SMEs were borrowing for working capital needs (59%) over investment, while those that did not apply for credit said that they had sufficient funds in seven out of ten cases.

The CBI report found that the share of undrawn credit balances available to SMEs is small in some of the most affected sectors, i.e. 3.6% in December 2020 for accommodation and food.

Banks reported tightening credit standards for SMEs in Ireland in 2020 but loosening of standards for guaranteed lending upon the introduction of the Credit Guarantee Scheme in the second half of 2020. This tightening was not driven by factors relating to bank balance sheets, but mainly by the general economic deterioration and specific factors for individual firms.

In Association with

Expired payment breaks on Republic of Ireland SME loans have mainly returned to full payment on extended (47%) or existing terms (33%), one in five requiring further support or entering arrears.
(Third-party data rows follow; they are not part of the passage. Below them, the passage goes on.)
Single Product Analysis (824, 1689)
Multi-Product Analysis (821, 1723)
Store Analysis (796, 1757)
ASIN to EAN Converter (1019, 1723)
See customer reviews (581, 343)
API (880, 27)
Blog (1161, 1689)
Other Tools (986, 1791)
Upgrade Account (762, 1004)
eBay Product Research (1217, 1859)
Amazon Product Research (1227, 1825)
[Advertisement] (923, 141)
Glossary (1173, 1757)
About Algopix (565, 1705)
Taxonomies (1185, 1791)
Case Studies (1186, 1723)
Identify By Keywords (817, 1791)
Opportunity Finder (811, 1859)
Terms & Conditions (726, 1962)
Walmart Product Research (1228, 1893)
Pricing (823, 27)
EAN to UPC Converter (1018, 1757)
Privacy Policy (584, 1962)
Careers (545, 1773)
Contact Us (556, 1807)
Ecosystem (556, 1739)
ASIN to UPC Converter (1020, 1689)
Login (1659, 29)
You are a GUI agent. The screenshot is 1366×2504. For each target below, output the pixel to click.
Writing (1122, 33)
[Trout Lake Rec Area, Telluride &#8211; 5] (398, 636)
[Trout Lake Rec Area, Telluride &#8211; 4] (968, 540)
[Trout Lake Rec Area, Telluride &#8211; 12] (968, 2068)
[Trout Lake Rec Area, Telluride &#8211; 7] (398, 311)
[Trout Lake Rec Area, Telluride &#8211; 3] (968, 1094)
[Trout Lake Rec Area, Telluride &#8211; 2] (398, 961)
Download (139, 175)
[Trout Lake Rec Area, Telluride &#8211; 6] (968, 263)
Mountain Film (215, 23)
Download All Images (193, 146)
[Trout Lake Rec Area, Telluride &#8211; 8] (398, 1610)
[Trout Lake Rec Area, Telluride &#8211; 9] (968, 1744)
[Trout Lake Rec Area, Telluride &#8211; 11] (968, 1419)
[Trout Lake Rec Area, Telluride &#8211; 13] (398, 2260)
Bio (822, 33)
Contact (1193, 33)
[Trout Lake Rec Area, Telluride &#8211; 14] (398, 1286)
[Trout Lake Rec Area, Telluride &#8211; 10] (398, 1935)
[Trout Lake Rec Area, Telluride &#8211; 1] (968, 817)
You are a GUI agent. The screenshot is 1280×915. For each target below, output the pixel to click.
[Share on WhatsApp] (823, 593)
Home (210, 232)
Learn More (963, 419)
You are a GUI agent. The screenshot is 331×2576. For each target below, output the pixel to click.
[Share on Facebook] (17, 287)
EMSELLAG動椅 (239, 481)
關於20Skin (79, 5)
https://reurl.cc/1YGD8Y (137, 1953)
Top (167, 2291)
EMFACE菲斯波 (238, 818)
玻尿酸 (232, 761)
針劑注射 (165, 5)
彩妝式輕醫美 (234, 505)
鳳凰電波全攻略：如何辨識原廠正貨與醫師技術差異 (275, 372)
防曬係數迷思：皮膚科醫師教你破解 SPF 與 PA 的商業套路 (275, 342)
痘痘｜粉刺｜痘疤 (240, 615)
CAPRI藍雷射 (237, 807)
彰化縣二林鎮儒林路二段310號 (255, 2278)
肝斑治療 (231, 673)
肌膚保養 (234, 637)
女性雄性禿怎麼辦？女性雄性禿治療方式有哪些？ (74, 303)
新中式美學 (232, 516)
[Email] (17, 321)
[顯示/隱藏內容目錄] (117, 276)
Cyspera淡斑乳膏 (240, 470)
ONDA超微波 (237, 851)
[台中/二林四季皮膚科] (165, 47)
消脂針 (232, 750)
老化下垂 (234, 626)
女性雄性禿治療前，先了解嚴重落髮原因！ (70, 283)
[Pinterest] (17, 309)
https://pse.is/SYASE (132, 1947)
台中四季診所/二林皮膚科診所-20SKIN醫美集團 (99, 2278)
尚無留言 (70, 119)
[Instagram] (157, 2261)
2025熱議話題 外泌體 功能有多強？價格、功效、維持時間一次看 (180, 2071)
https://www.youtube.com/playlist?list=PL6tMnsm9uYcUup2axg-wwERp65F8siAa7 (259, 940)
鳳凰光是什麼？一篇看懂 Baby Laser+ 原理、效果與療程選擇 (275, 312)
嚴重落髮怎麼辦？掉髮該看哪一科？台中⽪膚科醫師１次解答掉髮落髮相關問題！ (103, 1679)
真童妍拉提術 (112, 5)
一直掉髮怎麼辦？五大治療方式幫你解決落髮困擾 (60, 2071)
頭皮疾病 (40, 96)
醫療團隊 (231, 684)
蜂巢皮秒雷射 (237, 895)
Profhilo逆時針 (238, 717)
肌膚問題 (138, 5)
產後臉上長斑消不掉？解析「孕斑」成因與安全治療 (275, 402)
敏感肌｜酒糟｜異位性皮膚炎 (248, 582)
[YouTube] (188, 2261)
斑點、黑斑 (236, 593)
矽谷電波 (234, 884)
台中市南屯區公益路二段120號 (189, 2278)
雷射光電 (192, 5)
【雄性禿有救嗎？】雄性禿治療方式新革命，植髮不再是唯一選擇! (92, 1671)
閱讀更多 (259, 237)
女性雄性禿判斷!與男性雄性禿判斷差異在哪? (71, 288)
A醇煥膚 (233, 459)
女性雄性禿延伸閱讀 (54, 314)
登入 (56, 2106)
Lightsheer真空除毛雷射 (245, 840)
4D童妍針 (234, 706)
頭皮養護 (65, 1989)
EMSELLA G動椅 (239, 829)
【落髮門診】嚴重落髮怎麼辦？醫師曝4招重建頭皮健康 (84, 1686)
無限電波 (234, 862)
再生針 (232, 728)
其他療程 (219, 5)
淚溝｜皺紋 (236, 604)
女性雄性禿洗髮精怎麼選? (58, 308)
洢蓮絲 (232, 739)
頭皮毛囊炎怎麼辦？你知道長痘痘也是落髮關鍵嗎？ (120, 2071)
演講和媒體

Almost two-thirds of SMEs in Ireland had declining turnover on net, and while SMEs have adjusted to this via reduced expenditure and the use of state supports, turnover declines have only partially been offset, with firms making losses on average in 2020. Further losses are expected to accumulate until the pandemic recedes, the CBI report warns.

Deputy governor Sharon Donnery said that while credit to SMEs was down overall in 2020, the reduction reflected both reduced demand from SMEs in 2020 and some tightening in supply conditions. “This tightening of credit conditions was much smaller than in the financial crisis, and was driven by general economy and firm specific factors as opposed to bank balance sheet constraints as in 2008.

“Monetary, macro- and micro-prudential policies have complemented each other so that the financial system has worked to absorb rather than amplify the shock, to maintain the flow of credit to the economy. The government guaranteed lending appeared to have eased credit conditions for SMEs.”

Separately, the Central Bank also published a research technical paper this week that was written by Fergal McCann and Fang Yao. The paper develops a microsimulation model that can identify SMEs as financially distressed due to their inability to meet short term losses with cash (liquidity distress) or to meet their debt repayments (solvency distress).

The paper estimates that around one-in-six Irish SMEs may have been financially distressed at the end of 2020, or 14% when weighted by debt balances.